How Cyton amplifies EEG with gain of 24x

Hi,
Just trying to wrap my head over some points
I see that the Cyton chip (ADS1299) has a max gain of 24.
Considering an EEG signal around 20uV input we would get a 480uV or ~ 0.5mV output.
Also the ADC reference on the ADS1299 on the Cyton are set to
Vref+ = 4.5V
Vref- = -2.5V
Which gives a total range of 7V.
So 0.5mV is almost 0.5/7000 * 100 = 0.007 % of full scale
Considering usable bits as max 20bit for 24x gain and 250sps
the resolution would be 0.007/100 * 2^20 which is ~ 6bits of resolution.

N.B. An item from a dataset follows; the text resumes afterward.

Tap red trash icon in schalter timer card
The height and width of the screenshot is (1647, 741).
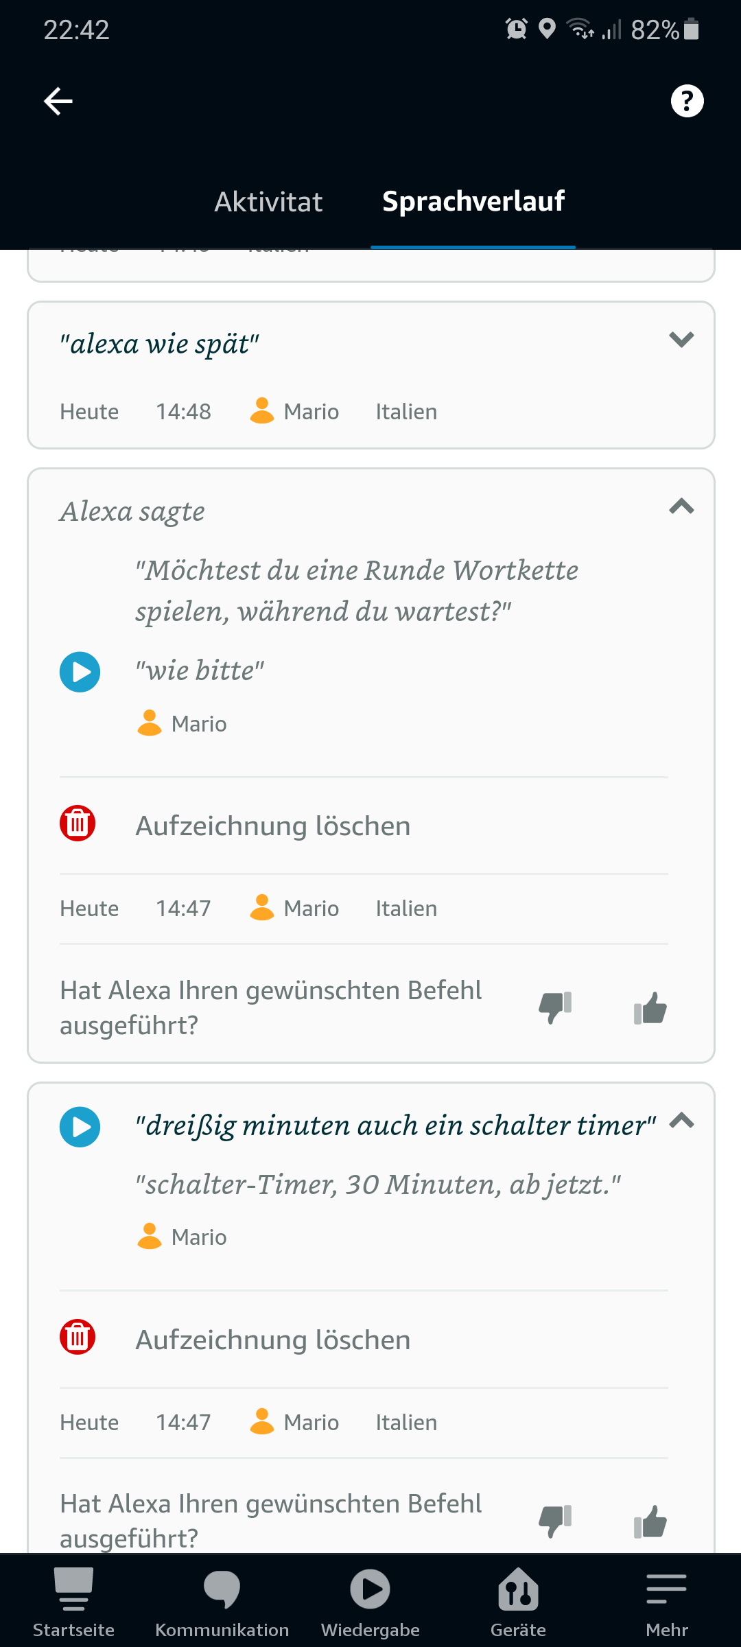78,1337
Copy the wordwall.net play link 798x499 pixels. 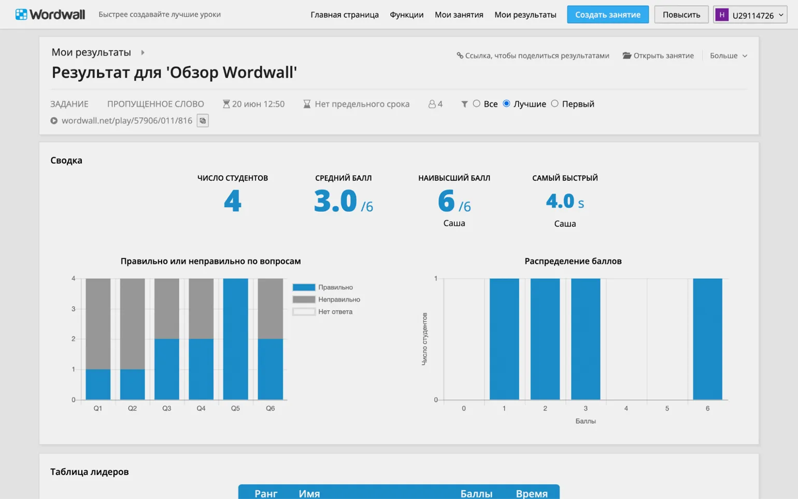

Is this ok for EEG, or do we need to use an external amplifier to increase the gain, also an external reference of maybe 1.2V or lower, to get more resolution out of the board?

Comments

  • wjcroftwjcroft Mount Shasta, CA

    Hi, Mercurial,

    No, there is plenty of resolution, see this page,

    https://docs.openbci.com/Cyton/CytonDataFormat/#interpreting-the-eeg-data

    For the scale factor, this is the multiplier that you use to convert the EEG values from “counts” (the int32 number that you parse from the binary stream) into scientific units like “volts”. By default, our Arduino sketch running on the OpenBCI board sets the ADS1299 chip to its maximum gain (24x), which results in a scale factor of 0.02235 microVolts per count.

    Actually for EEG purposes, sub-microvolt samples are most likely pure noise. Lowest practical EEG sample would be 1 microvolt.